Based on a true story, the modern western REDEMPTION: FOR ROBBING THE DEAD tells the story of the sheriff Henry Heath who brings to justice one of the most prolific grave robbers, Jean Baptiste, in 1862. Henry Heath is one tough sheriff, but he and his wife are being broken over the sickness of their daughter, Caroline, who’s slowly dying. Henry’s wife, Lucille, goes to the funeral director with a baptismal dress for her daughter to be buried.
The gravedigger, Jean Baptiste, has been digging up the graves late at night and stealing the clothes. He employs his wife, Marlis, in boiling and washing the clothes. He gets caught stealing the suit of clothes Henry bought for an outlaw he shot. The outlaw’s brother confronts Henry with the fact that he went to give his brother a decent burial but he was naked.
With a little investigation, Henry finds out Jean Baptiste is the grave robber. Jean Baptist is branded on his forehead with a logo for his crime and sentenced to live on an island in the Great Salt Lake. Everyone hates Jean Baptiste. Many of the townfolk want revenge because their loved ones were part of Baptiste’s ghoulish grave robbing.
Henry, however, hears that Baptiste lost a child, a little girl, when he was young. So, he starts to row out to the island to take care of Baptiste. The townfolk turn against Henry.
Everything comes to a head when Henry finds out Baptiste robbed Carline’s grave. Hate, revenge, murder, and unforgiveable sins burden not just Baptiste but also Henry. So, the question is, is there any redemption?
REDEMPTION is a beautifully photographed movie with some terrific understated acting. It has a haunting, compelling score. Regrettably, it drags in the middle because the plot switches from capturing the grave robber to dealing with sins. The Gospel is clearly presented by Jean Baptiste of all people, but regrettably this simple man throws a Gnostic twist into his presentation by suggesting that the soul and the body are separate, a Greek concept that doesn’t agree with the resurrection of the complete person. He does mention, however, the resurrection of Jesus Christ. There is prayer and eventual forgiveness and redemption. With some judicious editing, REDEMPTION would have been much better.
(CC, BB, FR, L, VV, N, M) Overt Christian, moral worldview with a presentation of the Gospel and a moment of forgiveness, prayer and reconciliation, marred by a Gnostic comment that the body stays in the ground and the soul lives in Heaven when the Christian view is the resurrection of the total person; two light obscenities; holdups, beatings, gunplay, shootings, implied branding of a person, but all done without excessive blood or violence; no sex scenes but marital kissing; upper male nudity; no drinking; no smoking; and, grave robbing, revenge.

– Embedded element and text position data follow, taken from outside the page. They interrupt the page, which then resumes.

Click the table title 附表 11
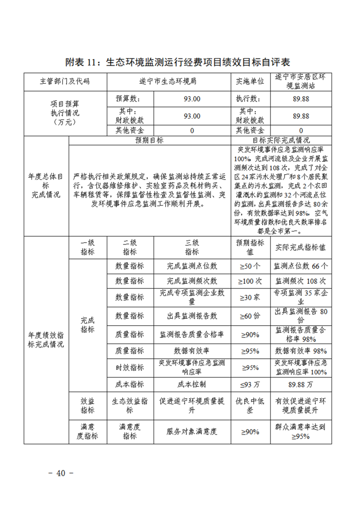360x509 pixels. pyautogui.click(x=178, y=62)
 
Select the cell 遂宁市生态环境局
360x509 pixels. pyautogui.click(x=168, y=82)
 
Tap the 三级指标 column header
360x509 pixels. pyautogui.click(x=192, y=247)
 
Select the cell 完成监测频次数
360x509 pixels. pyautogui.click(x=192, y=281)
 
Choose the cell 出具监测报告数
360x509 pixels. pyautogui.click(x=192, y=315)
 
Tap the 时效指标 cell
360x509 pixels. pyautogui.click(x=130, y=367)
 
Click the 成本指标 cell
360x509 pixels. pyautogui.click(x=130, y=384)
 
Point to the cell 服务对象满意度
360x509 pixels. pyautogui.click(x=192, y=431)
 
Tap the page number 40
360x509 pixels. pyautogui.click(x=61, y=473)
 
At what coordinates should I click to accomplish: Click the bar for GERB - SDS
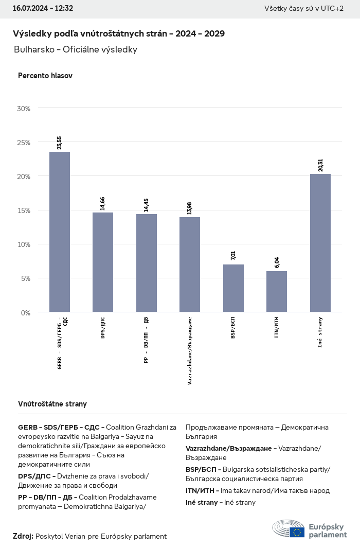click(x=60, y=232)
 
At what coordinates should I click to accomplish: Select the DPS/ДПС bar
click(x=103, y=262)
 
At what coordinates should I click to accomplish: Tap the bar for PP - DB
click(x=147, y=262)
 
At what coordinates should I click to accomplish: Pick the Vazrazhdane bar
click(x=190, y=264)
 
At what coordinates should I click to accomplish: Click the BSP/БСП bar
click(x=233, y=288)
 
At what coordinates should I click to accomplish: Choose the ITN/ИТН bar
click(x=277, y=291)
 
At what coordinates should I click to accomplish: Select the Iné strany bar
click(x=320, y=242)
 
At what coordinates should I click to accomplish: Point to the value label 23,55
click(x=60, y=143)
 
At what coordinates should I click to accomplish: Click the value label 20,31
click(x=320, y=165)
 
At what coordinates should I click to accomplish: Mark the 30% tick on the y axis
click(x=24, y=109)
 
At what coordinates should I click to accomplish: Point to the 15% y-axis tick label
click(x=24, y=210)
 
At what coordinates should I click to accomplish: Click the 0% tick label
click(x=26, y=312)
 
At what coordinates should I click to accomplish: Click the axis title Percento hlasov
click(x=45, y=76)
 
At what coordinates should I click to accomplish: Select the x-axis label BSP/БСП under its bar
click(x=233, y=327)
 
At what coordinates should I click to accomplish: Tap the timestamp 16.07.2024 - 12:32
click(x=43, y=9)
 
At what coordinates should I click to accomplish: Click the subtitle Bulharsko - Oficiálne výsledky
click(x=76, y=49)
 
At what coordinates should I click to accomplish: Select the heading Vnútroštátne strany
click(x=52, y=404)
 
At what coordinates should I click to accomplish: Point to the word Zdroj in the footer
click(x=23, y=536)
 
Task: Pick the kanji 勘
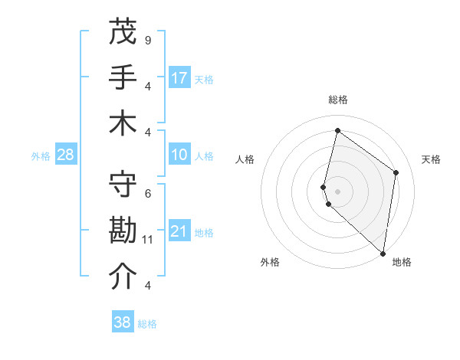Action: point(123,231)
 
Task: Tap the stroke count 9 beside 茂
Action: point(148,40)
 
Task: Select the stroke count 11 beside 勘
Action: point(148,240)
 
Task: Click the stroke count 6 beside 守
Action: point(148,193)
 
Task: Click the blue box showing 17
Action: point(179,78)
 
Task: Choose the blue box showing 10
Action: point(179,155)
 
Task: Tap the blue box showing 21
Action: point(179,232)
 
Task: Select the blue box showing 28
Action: point(66,155)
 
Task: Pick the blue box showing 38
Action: point(123,322)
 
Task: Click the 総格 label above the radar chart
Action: point(337,100)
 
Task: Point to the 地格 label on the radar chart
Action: point(402,262)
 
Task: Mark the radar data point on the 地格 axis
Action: point(383,254)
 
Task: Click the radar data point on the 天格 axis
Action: point(396,172)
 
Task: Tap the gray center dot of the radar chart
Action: point(337,191)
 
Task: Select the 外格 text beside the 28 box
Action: point(41,156)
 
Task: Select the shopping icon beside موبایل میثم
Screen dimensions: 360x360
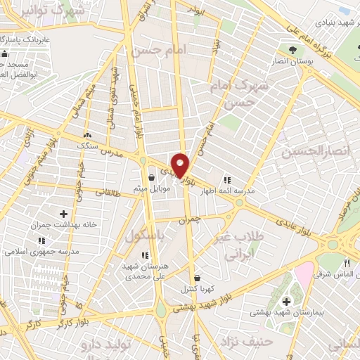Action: [152, 178]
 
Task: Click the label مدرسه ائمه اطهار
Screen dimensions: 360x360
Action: [249, 191]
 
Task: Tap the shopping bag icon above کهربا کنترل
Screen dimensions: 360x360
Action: [196, 277]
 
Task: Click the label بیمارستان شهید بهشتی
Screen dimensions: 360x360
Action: [284, 314]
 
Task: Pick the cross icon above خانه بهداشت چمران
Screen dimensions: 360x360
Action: [64, 213]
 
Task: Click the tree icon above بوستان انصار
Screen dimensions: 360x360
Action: [292, 49]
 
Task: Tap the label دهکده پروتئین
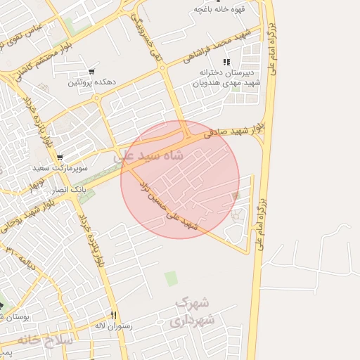pos(91,83)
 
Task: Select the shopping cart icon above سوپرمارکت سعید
pos(60,158)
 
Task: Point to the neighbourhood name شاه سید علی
pos(153,156)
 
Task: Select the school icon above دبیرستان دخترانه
pos(226,63)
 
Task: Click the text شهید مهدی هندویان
pos(226,82)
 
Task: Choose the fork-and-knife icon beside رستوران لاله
pos(113,314)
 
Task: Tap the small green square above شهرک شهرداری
pos(171,278)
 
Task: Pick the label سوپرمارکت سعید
pos(60,169)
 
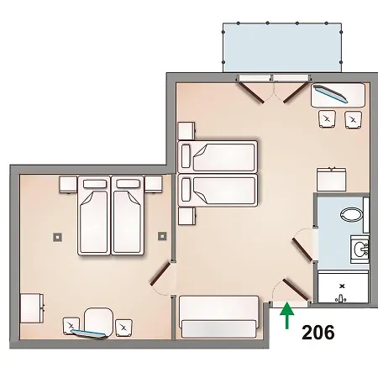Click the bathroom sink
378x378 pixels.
360,249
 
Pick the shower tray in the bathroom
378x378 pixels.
342,288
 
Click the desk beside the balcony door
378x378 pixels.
338,94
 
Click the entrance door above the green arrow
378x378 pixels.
293,290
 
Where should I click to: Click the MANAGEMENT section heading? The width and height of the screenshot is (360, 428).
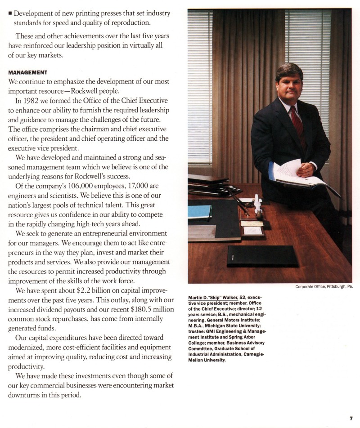click(x=28, y=72)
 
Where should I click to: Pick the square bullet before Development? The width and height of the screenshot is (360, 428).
click(x=10, y=13)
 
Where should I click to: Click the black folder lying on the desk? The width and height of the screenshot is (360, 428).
click(x=262, y=256)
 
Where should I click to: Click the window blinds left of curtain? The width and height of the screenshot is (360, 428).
click(x=199, y=85)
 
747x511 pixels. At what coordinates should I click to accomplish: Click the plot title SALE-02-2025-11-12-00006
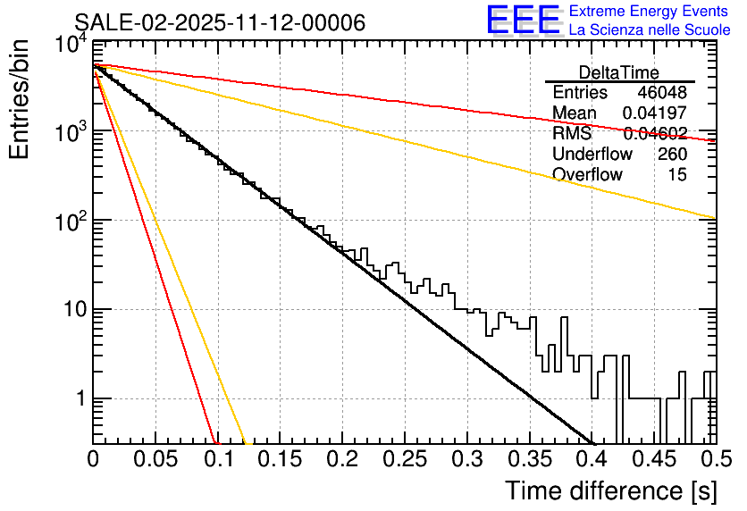point(220,22)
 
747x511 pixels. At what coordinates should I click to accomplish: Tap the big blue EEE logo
point(522,21)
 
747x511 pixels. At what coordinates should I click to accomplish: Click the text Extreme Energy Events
point(649,12)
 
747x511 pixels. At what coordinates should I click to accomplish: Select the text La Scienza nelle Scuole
point(649,29)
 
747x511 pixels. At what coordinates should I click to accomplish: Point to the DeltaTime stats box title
point(619,72)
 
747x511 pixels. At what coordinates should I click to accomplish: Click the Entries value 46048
point(662,93)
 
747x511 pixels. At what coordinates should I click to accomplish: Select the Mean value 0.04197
point(655,113)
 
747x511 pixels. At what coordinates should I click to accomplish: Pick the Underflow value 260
point(672,155)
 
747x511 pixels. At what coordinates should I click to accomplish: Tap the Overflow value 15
point(677,175)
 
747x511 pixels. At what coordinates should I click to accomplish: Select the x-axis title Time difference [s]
point(609,490)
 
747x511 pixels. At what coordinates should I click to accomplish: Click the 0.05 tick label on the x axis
point(155,460)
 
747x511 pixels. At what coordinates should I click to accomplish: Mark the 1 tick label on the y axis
point(79,399)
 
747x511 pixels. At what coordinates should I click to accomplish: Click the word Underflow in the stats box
point(592,155)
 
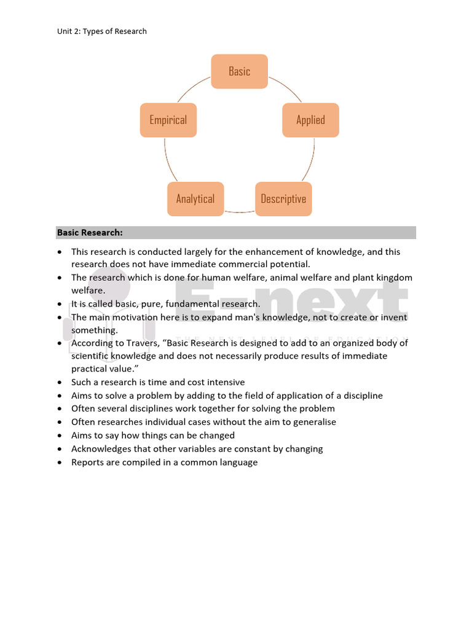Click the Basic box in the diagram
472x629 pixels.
[239, 71]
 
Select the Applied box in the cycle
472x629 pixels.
[310, 120]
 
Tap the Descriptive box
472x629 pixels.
[283, 198]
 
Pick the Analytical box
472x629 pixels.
[195, 198]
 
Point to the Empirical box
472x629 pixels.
[168, 120]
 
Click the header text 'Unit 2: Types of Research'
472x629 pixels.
[102, 31]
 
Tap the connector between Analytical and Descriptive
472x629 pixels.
[239, 212]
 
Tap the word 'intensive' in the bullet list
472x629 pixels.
[224, 382]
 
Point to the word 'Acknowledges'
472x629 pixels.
[102, 448]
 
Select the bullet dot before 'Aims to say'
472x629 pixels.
[59, 436]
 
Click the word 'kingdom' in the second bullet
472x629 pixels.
[391, 278]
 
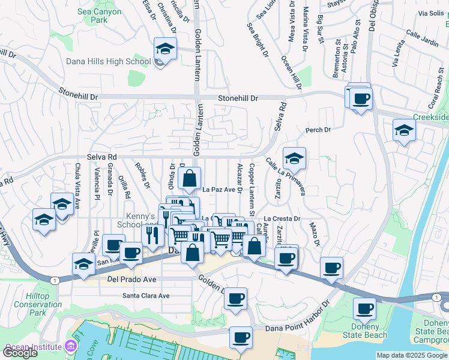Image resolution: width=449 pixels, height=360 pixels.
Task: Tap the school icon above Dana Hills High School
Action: pyautogui.click(x=165, y=48)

REDEMPTION: FOR ROBBING THE DEAD follows the story of Henry Heath, a law officer in 1862 Salt Lake City. Henry finds himself responsible for the wellbeing of a prisoner he despises, an impoverished French immigrant named Jean Baptiste. Baptiste has been convicted of robbing the graves of the recently deceased. He’s exiled to Antelope Island in the Great Salt Lake. Henry learns that, like he and his wife, Baptiste lost a child, a little girl, when he was young. With no one willing to look after Baptist, Henry becomes his sole defense against the hostile environment and the local community’s contempt.
REDEMPTION is a beautifully photographed movie with some terrific understated acting. It has a haunting, compelling score. Regrettably, it drags in the middle because the plot switches from capturing the grave robber to dealing with sins. However, the Gospel of Jesus Christ is clearly presented, despite some false Gnostic teaching about separation between the soul and the body. Also, prayer and forgiveness are extolled. Some judicious editing would make REDEMPTION much better.